Interface Guide, accompanying each Ducati OpenMAX™ component, provides all information that a Cortex A9 developer needs to have inorder to integrate the given Ducati OpenMAX™ component into the HLOS MM framework.
Reader is expected to know the basics of multimedia codecs and pre/post processing. For example, for a reader who intends to understand how a H.264 video bitstream is decoded on Ducati sub-system, the fundamentals of H.264 video coding should be known.
Some familiarity with color spaces, sub-sampling formats, OpenMAX™ IL Specification, and system concepts such as memory map, inter-processor communication, DMA, program compilation and program loading, is also assumed.
 License Terms
CC-BY-SA 3.0. Please visit http://creativecommons.org/licenses/by-sa/3.0/.
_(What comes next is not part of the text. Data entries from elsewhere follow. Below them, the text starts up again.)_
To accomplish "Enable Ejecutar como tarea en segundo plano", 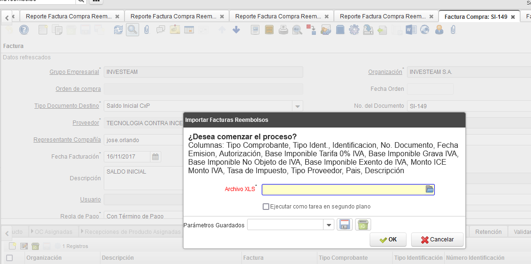I will click(x=266, y=207).
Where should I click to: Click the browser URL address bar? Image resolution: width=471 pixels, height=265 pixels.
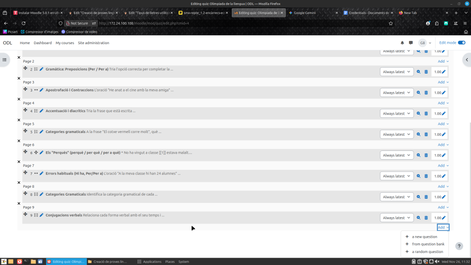click(x=239, y=23)
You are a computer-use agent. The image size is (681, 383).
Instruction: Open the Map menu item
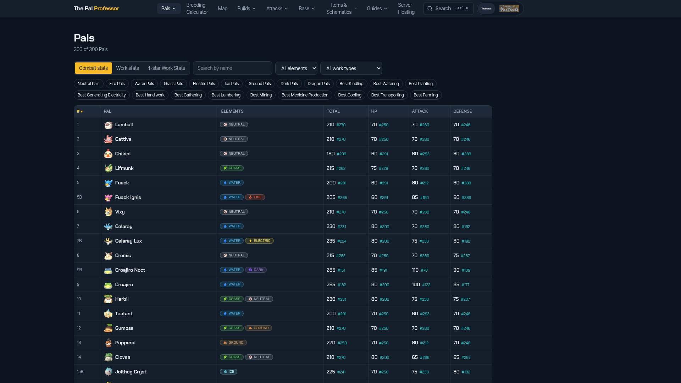223,9
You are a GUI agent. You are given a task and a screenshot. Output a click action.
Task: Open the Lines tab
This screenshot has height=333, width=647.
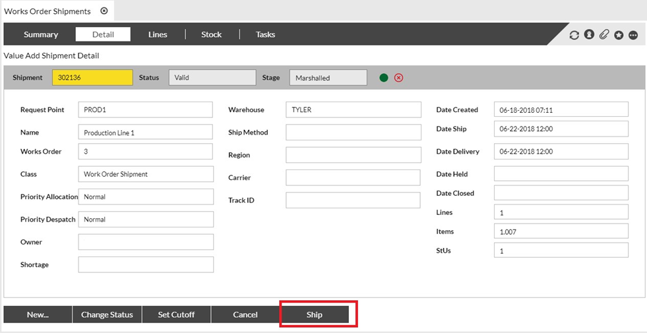click(x=158, y=34)

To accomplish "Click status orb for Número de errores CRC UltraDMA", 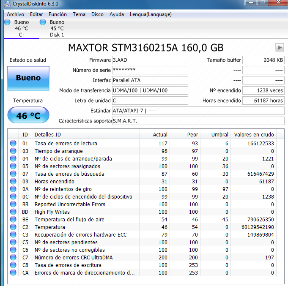I will [x=14, y=258].

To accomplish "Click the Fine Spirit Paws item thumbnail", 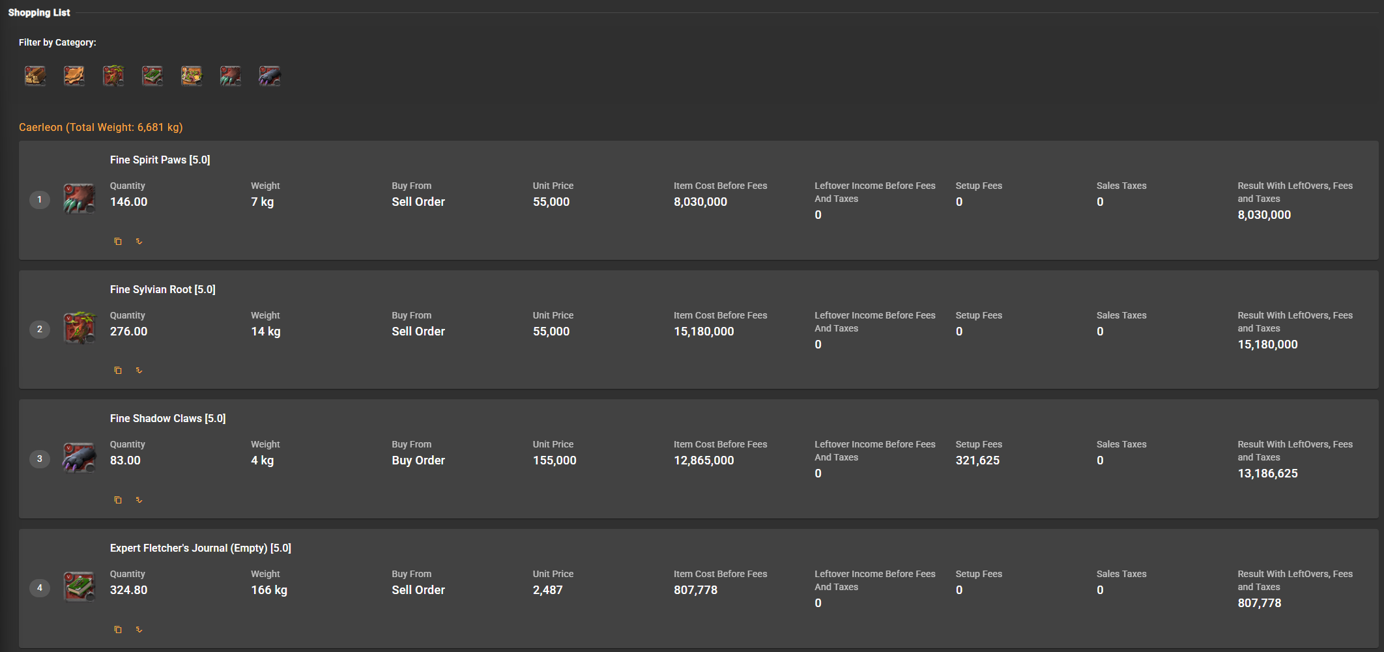I will click(x=79, y=199).
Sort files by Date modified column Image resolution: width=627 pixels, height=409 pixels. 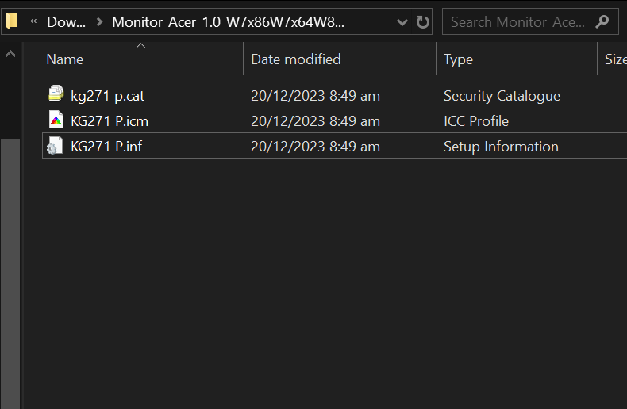click(295, 59)
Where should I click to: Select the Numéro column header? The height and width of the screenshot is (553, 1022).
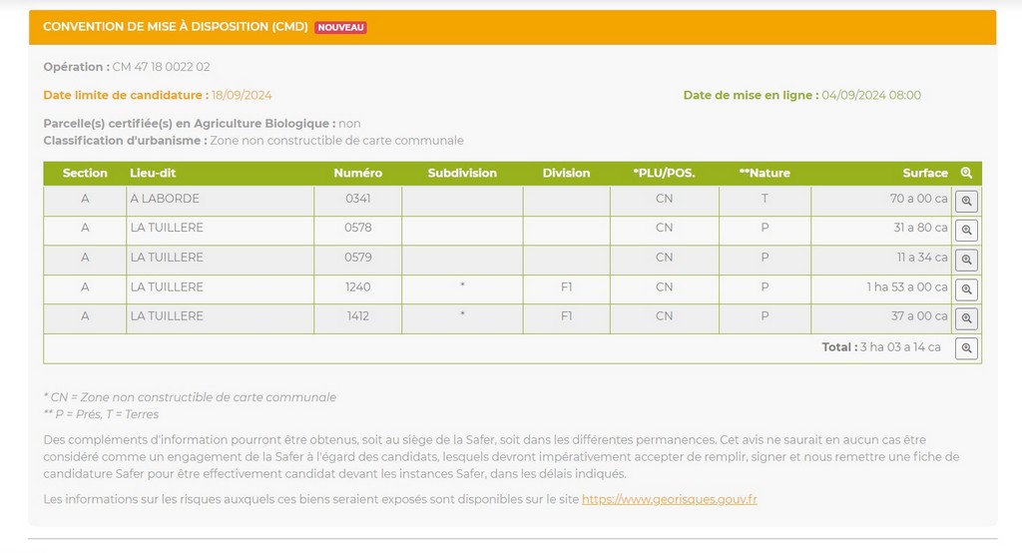coord(357,173)
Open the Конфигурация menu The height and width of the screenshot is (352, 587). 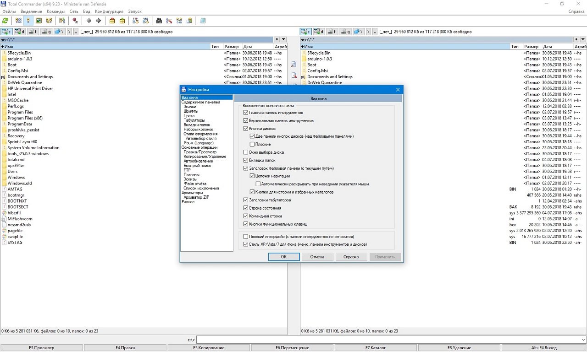[x=109, y=11]
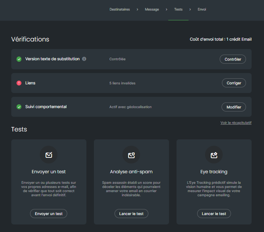Go to the Destinataires step

(119, 9)
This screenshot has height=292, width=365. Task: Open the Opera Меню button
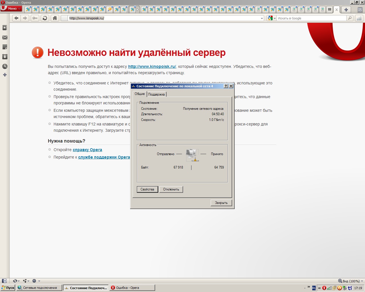[11, 9]
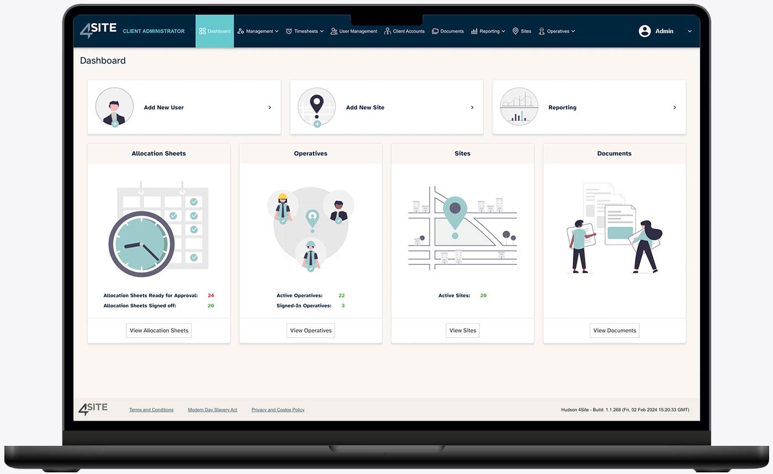This screenshot has width=773, height=474.
Task: Go to User Management in navbar
Action: point(354,31)

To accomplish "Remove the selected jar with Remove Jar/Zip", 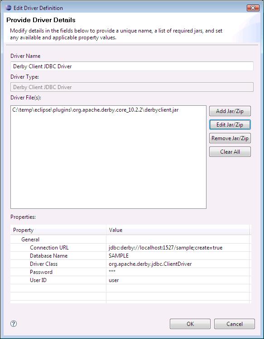I will click(230, 138).
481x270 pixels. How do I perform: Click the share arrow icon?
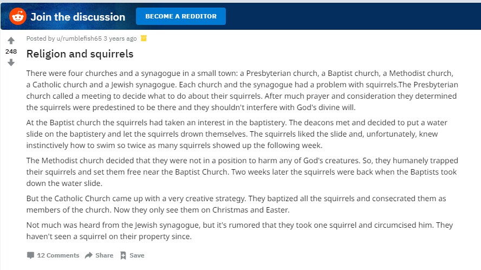point(89,255)
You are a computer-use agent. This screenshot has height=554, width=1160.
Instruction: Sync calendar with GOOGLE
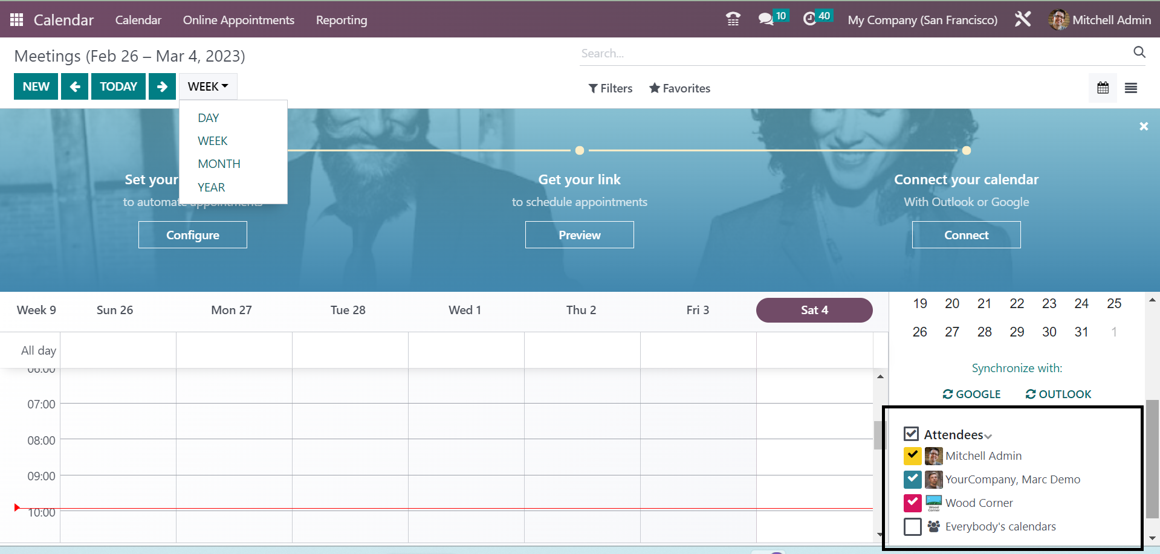[x=971, y=394]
 Ducati Subsystem Overview
 Inside the Sub System
Ducati Sub System comprises of two ARM® Cortex-M3 processors (CPUs), IVA-HD subsystem and ISS subsystem. The two Cortex-M3 processors are known as Sys M3 and App M3 and they comprise the MPU of Ducati Subsystem. Figure below shows a simplified block diagram of Ducati subsystem, with arrows indicating the software flow.
- Dual Core Cortex-A9 MPU is the OMAP4 Host Processor running a High Level Operating System (HLOS) such as Linux or Android in Symmetric Multi Processing (SMP) mode. It uses the Ducati Sub System for video and image acceleration.
- One of the 2 Cortex-M3 processors (Sys M3) runs the Notify Driver which accepts commands from the HLOS software and then provides these to the other Cortex-M3 processor (App M3).
- The entire Ducati multimedia software executes on App M3. OMX components on App M3 invoke the necessary APIs for video or image processing on IVA-HD subsystem or ISS subsystem.
- On the reverse path, App M3 can directly acknowledge the Dual Core Cortex-A9 MPU.
- BIOS 6.x runs on both Cortex-M3 MPUs in non-SMP mode.
 IVA-HD Overview
The Image Video Accelerator - High Definition (IVA-HD) Sub System is composed of hardware accelerators which enable video encoding and decoding up to 1080 p/i resolution at 30 frames per second (or 60 fields per second).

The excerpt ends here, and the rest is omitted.